## [Prompt]
Where the word "SUNĂ" occurs in a line of the data, return the whole line.

## [Data to process]

- - -

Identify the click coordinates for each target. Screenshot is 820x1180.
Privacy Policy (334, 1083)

- - -

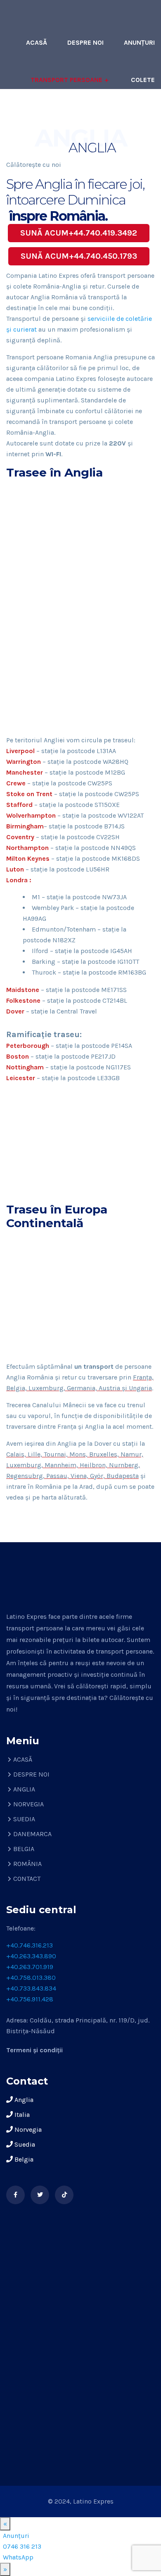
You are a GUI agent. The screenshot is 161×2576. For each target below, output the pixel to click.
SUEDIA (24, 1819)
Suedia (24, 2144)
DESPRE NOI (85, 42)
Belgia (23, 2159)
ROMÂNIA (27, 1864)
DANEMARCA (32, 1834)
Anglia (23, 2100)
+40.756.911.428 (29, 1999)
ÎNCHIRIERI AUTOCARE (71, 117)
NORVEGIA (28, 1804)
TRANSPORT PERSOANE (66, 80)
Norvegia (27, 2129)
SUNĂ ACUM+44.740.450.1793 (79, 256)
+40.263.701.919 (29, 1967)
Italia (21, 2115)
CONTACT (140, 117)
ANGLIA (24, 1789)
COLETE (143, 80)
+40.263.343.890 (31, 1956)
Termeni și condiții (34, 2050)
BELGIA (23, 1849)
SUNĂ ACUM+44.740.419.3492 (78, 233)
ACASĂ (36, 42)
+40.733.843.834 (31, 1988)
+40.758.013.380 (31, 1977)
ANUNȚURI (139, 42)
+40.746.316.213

- - -

## [Answer for this exercise]
SUNĂ ACUM+44.740.450.1793 (79, 256)
SUNĂ ACUM+44.740.419.3492 (78, 233)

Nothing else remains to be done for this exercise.